**Goal of the exercise:** Which lines of the entries below hold the word "Follow"? Report each of them.

+ + + + +

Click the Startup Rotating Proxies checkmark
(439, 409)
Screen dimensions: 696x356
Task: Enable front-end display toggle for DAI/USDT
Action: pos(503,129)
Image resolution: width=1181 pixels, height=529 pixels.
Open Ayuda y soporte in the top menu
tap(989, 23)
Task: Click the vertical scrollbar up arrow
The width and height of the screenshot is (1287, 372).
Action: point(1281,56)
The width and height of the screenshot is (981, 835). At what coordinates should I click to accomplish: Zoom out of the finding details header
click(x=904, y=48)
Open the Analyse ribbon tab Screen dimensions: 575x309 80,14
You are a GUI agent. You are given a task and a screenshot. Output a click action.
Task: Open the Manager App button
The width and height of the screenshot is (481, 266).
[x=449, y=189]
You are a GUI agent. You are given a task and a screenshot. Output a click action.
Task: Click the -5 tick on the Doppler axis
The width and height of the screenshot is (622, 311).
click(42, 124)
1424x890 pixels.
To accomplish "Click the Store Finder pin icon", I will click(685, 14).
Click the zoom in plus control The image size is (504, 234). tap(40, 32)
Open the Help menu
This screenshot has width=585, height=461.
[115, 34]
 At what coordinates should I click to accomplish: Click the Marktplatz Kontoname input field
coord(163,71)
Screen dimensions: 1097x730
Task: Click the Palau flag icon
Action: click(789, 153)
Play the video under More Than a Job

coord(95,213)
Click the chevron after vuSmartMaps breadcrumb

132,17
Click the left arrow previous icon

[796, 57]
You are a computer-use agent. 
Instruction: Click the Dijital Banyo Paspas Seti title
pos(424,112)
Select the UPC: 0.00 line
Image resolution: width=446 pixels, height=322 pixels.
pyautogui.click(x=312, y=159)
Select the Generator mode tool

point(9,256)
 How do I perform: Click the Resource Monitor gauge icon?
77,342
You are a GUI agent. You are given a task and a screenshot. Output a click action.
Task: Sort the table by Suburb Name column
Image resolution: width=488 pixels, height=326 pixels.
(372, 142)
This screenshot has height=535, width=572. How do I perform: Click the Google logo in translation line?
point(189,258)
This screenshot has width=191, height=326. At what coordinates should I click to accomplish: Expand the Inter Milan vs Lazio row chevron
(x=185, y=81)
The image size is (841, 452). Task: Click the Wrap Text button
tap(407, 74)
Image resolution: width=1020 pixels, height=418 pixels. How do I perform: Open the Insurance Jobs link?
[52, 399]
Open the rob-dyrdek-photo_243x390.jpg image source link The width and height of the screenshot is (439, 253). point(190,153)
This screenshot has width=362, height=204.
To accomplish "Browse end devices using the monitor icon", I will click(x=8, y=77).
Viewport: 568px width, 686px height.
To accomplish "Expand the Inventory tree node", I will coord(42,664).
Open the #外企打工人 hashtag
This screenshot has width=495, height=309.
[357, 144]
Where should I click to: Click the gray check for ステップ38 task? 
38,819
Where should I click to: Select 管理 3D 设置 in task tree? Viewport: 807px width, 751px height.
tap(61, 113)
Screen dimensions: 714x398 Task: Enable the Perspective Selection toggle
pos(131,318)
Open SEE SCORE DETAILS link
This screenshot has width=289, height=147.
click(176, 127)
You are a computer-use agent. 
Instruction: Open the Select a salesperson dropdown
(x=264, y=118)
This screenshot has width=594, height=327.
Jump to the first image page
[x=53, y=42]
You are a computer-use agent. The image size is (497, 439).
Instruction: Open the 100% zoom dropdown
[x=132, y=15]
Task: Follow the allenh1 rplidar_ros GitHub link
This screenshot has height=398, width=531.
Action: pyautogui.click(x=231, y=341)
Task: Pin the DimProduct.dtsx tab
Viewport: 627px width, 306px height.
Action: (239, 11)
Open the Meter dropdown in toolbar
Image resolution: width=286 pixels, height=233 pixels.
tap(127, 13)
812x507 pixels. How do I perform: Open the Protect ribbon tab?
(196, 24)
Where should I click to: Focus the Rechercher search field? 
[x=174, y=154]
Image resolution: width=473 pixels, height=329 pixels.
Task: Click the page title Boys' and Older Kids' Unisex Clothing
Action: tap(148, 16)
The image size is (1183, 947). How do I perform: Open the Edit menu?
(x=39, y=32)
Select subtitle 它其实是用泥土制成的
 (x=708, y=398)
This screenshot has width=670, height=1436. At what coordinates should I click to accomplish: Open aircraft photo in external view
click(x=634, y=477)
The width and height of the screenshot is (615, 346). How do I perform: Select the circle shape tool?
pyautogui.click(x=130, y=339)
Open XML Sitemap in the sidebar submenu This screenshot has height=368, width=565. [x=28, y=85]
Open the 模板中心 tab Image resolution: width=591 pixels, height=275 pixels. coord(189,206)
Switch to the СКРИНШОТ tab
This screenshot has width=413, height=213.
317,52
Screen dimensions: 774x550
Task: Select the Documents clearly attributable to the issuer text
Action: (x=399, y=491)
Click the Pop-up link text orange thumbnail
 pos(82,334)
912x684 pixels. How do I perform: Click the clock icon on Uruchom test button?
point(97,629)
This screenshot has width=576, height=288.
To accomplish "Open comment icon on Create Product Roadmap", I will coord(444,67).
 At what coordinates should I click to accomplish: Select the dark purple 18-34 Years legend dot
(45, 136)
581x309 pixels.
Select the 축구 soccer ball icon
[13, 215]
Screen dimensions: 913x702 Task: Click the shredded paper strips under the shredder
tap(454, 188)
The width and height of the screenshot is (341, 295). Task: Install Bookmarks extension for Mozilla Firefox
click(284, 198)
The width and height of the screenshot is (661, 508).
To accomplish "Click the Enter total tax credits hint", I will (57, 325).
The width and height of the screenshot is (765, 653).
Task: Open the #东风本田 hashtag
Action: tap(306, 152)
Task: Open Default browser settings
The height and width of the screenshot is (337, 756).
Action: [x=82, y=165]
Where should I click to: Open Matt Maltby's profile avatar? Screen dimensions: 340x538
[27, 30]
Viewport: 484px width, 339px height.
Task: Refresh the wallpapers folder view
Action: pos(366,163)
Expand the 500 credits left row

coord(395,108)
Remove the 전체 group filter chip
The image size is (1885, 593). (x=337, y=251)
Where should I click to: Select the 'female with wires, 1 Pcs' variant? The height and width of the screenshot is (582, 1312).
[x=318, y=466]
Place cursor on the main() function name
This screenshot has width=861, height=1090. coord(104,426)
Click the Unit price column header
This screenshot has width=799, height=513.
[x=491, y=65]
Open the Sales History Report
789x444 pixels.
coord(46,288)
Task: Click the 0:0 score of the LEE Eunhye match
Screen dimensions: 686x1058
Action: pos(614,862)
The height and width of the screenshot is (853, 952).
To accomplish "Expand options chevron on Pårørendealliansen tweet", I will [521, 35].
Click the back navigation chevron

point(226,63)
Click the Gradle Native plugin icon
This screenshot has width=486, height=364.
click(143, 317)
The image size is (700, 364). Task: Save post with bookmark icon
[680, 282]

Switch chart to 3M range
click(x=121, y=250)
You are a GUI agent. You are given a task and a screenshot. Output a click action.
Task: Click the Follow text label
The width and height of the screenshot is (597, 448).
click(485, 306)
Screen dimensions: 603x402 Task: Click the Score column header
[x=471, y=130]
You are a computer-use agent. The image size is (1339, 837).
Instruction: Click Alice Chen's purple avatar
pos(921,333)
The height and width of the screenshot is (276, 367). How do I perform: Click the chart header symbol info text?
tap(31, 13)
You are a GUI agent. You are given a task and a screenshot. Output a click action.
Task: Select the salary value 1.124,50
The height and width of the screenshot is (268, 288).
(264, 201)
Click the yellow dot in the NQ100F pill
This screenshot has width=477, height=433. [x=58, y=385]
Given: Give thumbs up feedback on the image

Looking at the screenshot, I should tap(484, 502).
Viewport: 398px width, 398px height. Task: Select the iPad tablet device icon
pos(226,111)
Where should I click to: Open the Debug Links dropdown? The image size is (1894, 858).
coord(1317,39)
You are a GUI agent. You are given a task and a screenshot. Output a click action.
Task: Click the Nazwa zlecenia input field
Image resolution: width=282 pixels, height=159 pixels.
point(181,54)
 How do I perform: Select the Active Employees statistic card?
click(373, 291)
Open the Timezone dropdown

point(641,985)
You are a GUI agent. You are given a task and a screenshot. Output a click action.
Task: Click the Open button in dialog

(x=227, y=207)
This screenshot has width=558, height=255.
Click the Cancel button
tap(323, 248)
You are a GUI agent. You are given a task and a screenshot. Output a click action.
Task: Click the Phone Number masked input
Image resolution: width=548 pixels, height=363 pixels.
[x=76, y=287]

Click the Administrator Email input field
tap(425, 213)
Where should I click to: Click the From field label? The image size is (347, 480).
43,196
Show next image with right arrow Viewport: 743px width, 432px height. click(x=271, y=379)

+ + + + +

**Answer box:**
Task: Follow the allenh1 rplidar_ros GitHub link
Task: Click the Follow text label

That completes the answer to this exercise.